第14章 第十四章

    新生的超能力者身体素质绝佳,不过睡了十几天,等医生检查过,就可以吃东西了。

    邵星束慢悠悠地吃着熬好的米油。

    对面邵鹤则慢悠悠地喝茶,他身后鼻青脸肿的邵桐正在给他捏肩。

    沈飞乔坐在床边,正盯着小型汤煲里的汤。

    “我听这个人说,阿爷是离家出走的。”邵星束望着邵桐。

    “我叫邵桐。”邵桐嘟着被打肿的嘴,有些恐惧地盯着沈飞乔的背影。

    “我不可以离家出走吗?年轻人都会离家出走!”

    邵鹤耍赖,邵星束只静静地看着他。

    这时常任性,又爱哭的老人终是在那静谧如海的视线里,叹了口气。

    “我原本住在苏南邵家,那是个好地方。
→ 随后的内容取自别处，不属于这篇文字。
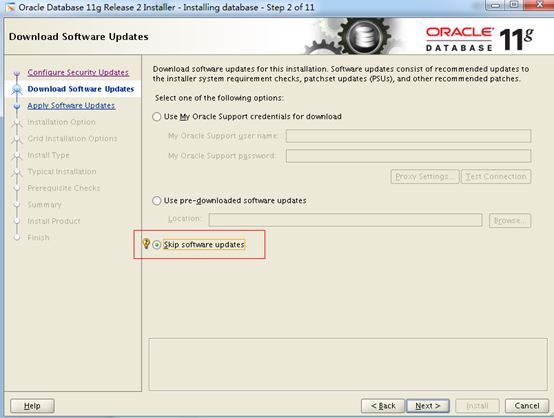554x418 pixels.
Task: Click the My Oracle Support user name field
Action: [x=408, y=136]
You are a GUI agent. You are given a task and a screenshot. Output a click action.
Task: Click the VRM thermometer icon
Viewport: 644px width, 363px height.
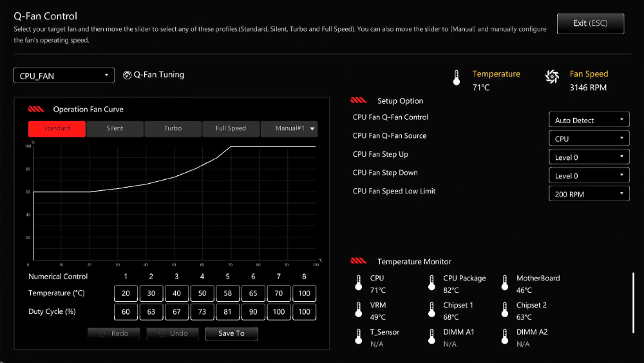click(x=358, y=310)
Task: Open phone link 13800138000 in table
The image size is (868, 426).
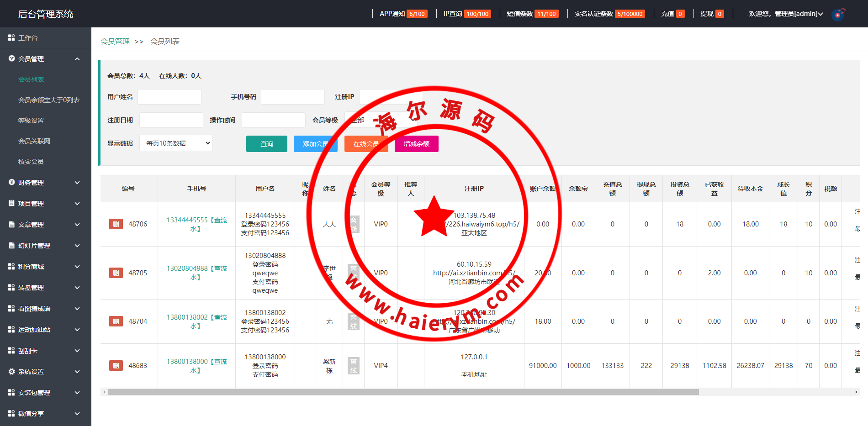Action: click(187, 362)
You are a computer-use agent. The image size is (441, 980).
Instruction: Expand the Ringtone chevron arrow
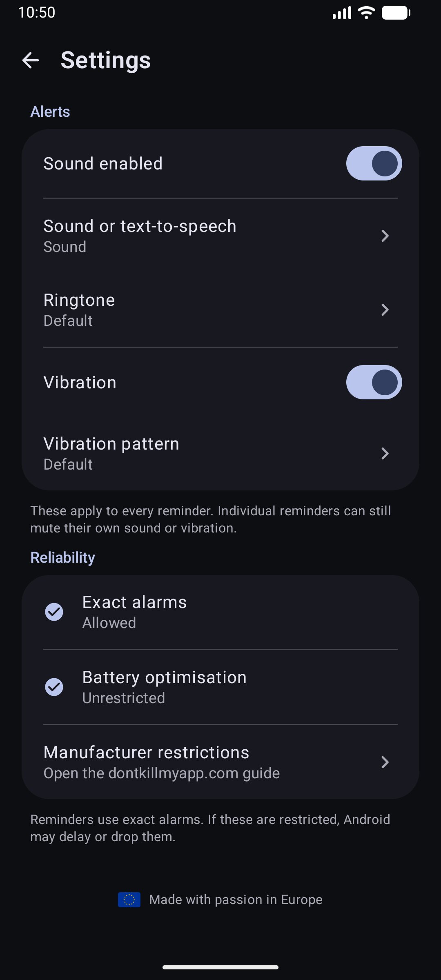point(385,310)
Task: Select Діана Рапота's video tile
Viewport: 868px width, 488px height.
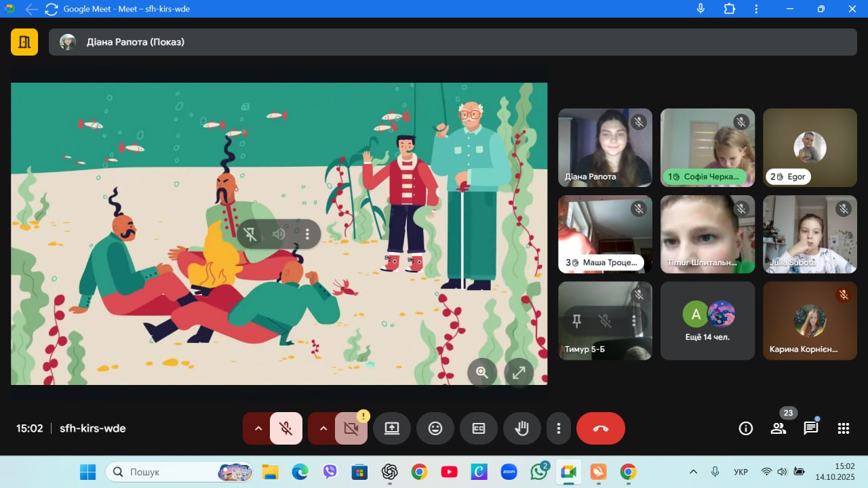Action: pos(605,147)
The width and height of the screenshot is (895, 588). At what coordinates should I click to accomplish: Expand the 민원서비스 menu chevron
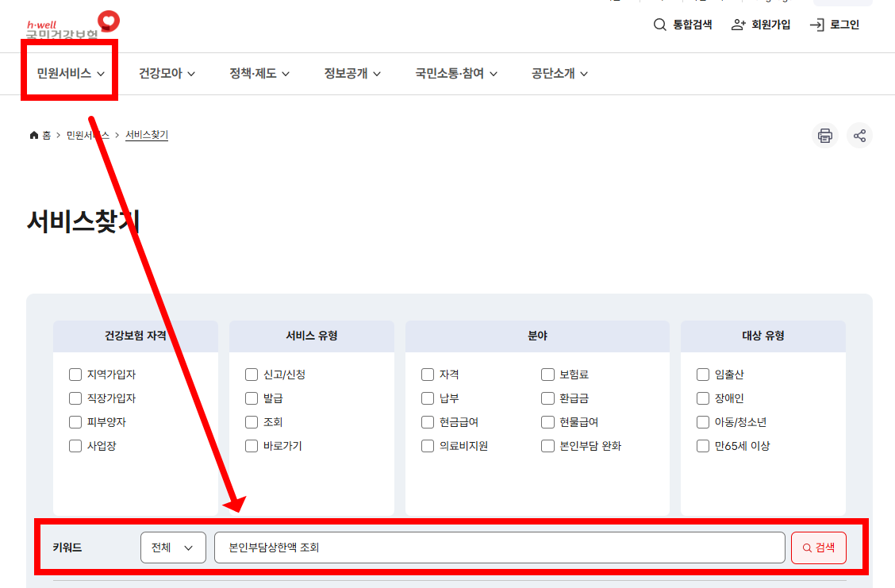point(101,73)
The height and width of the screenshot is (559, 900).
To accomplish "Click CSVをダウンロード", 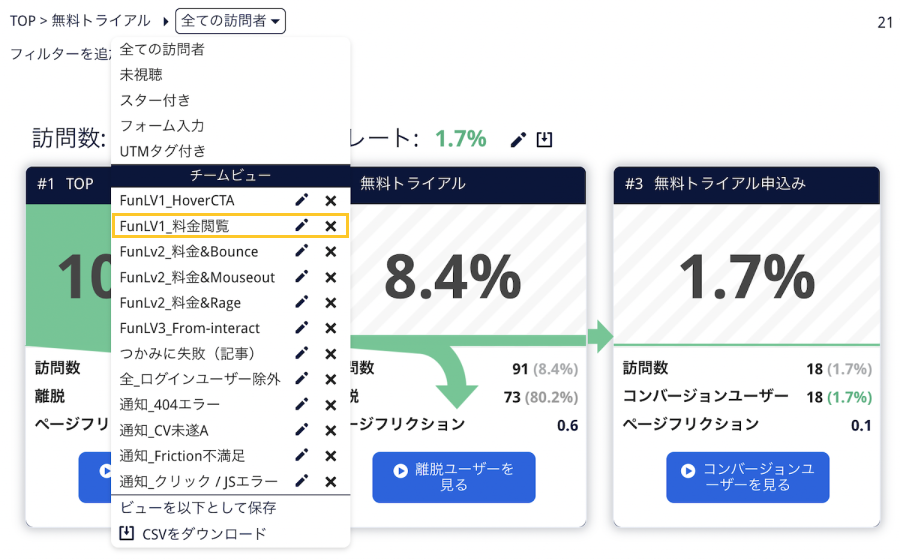I will (x=193, y=534).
”

    苏南也是传说中,世界上第一个出现超能力者的地方。

    邵家是当地望族,这份体面一直维持到邵鹤出生。

    当超能力出现的时候,人们就自然的以超能力为中心生存、发展、壮大。

    邵家的祖宗觉醒了如同神话仙人一般的能力,他留下的血脉也自然继承了他的这股力量。

    很长一段时间里,邵家都是苏南的保护神,等到国家统合平静后,邵家也没有蛰伏。

    子孙后代总有许多办法,去扩大、强盛家族的势力。当族人越来越多,家族就越不能动摇,这是他们赖以为生的根基。

    但是超能力的强度是会随着逐代遗传衰退的。

    族里有超能力的孩子越来越少,拥有强大超能力的人又死得越来越早。

    医疗、科学、神学、联姻……

    所有能试的方法邵家都试过,但还是没办法挽回这泥沙俱下的颓势。

    原本受邵家保护,虔诚供奉他们的人,开始不满、猜疑、与背叛。

    人类的习性还是喜欢往上走,一旦发现统治者有衰弱的征兆,就会立刻反噬。

    邵家一代代地撑下去,没有和其他世族一样,湮灭在历史的尘埃中。但最终他们还是迎来了最猛烈的一次考验。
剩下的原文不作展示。